→ EXERCISE BRIEF:
Arrange all the rows below as a numbered list, skipping any blank lines. Leave the pictures out of your answer.

(Position data for words and items)
━━━━━━━━
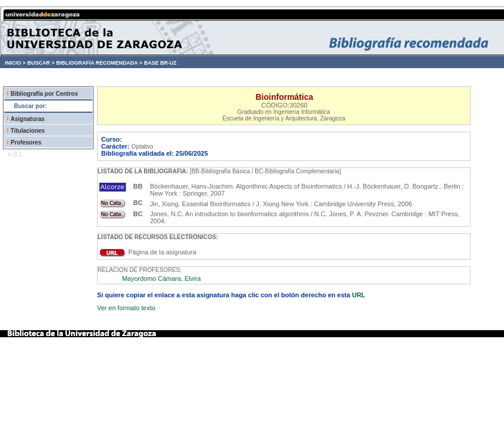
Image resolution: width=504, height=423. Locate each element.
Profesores (26, 142)
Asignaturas (28, 119)
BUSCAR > (41, 63)
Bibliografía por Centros (44, 93)
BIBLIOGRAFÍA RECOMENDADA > (99, 63)
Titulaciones (28, 130)
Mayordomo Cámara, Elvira (161, 278)
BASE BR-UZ (161, 63)
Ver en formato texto (126, 308)
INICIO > (15, 63)
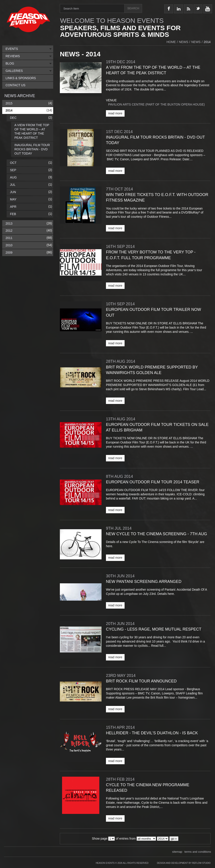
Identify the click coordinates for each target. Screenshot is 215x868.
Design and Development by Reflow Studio (184, 863)
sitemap (177, 852)
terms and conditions (197, 852)
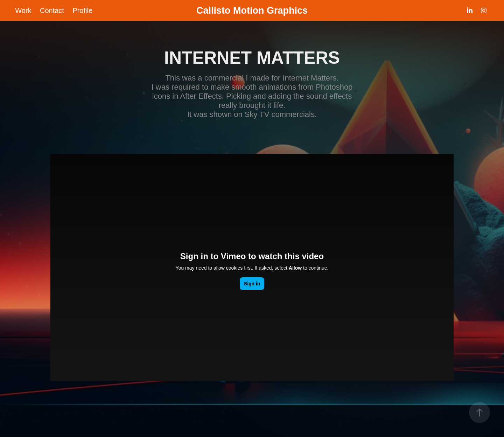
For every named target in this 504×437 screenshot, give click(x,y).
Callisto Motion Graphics (252, 11)
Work (23, 11)
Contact (52, 11)
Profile (82, 11)
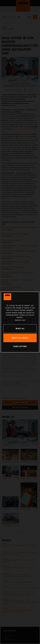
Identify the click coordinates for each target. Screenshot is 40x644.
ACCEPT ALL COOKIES (20, 338)
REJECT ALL (20, 328)
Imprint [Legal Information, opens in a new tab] (23, 320)
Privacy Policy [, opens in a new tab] (18, 320)
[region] (20, 322)
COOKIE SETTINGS (20, 346)
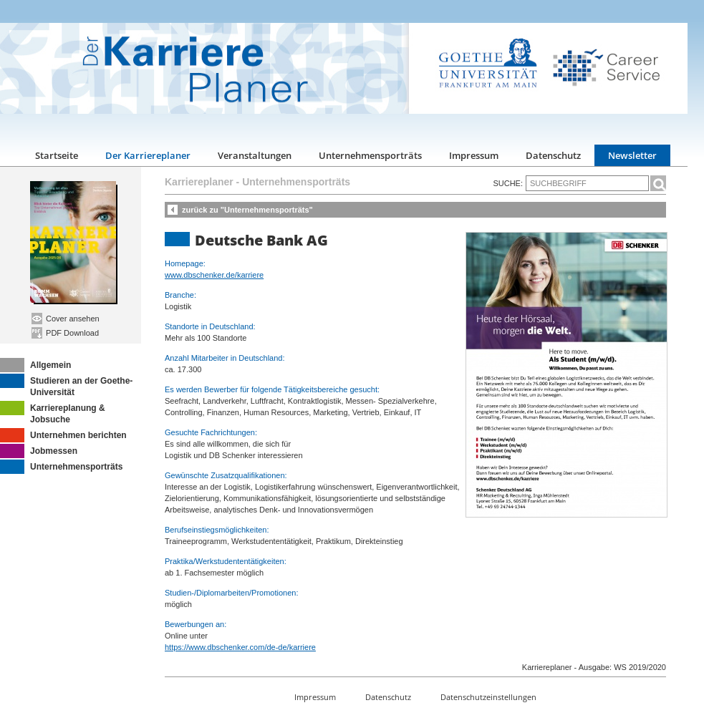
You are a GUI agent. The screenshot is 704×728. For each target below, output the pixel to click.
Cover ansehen (65, 319)
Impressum (473, 155)
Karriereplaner (199, 182)
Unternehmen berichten (63, 435)
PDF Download (65, 333)
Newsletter (632, 155)
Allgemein (35, 365)
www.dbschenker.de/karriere (214, 275)
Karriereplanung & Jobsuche (52, 412)
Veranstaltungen (254, 155)
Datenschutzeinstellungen (488, 697)
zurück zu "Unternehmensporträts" (247, 210)
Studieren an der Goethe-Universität (66, 385)
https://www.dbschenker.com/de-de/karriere (240, 647)
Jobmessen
━━━━━━━━
→ RESULT BELOW:
1. Image resolution: width=504, height=423. Locate each element.
2. Profesores (26, 142)
3. Asignaturas (28, 119)
4. BUSCAR > (41, 63)
5. Bibliografía por Centros (44, 93)
6. BIBLIOGRAFÍA RECOMENDADA > (99, 63)
7. Titulaciones (28, 130)
8. Mayordomo Cámara, Elvira (161, 278)
9. BASE BR-UZ (161, 63)
10. Ver en formato texto (126, 308)
11. INICIO > (15, 63)
12. Identify the click coordinates for each target. Screenshot is 215x868.
13. Design and Development by Reflow Studio (184, 863)
14. sitemap (177, 852)
15. terms and conditions (197, 852)
16. For every named target in this 504×437 screenshot, give click(x,y).
17. Callisto Motion Graphics (252, 11)
18. Work (23, 11)
19. Contact (52, 11)
20. Profile (82, 11)
21. Identify the click coordinates for each target. Screenshot is 40x644.
22. ACCEPT ALL COOKIES (20, 338)
23. REJECT ALL (20, 328)
24. Imprint [Legal Information, opens in a new tab] (23, 320)
25. Privacy Policy [, opens in a new tab] (18, 320)
26. [region] (20, 322)
27. COOKIE SETTINGS (20, 346)
28. You are a GUI agent. The screenshot is 704×728. For each target below, output the pixel to click.
29. Cover ansehen (65, 319)
30. Impressum (473, 155)
31. Karriereplaner (199, 182)
32. Unternehmen berichten (63, 435)
33. PDF Download (65, 333)
34. Newsletter (632, 155)
35. Allgemein (35, 365)
36. www.dbschenker.de/karriere (214, 275)
37. Karriereplanung & Jobsuche (52, 412)
38. Veranstaltungen (254, 155)
39. Datenschutzeinstellungen (488, 697)
40. zurück zu "Unternehmensporträts" (247, 210)
41. Studieren an der Goethe-Universität (66, 385)
42. https://www.dbschenker.com/de-de/karriere (240, 647)
43. Jobmessen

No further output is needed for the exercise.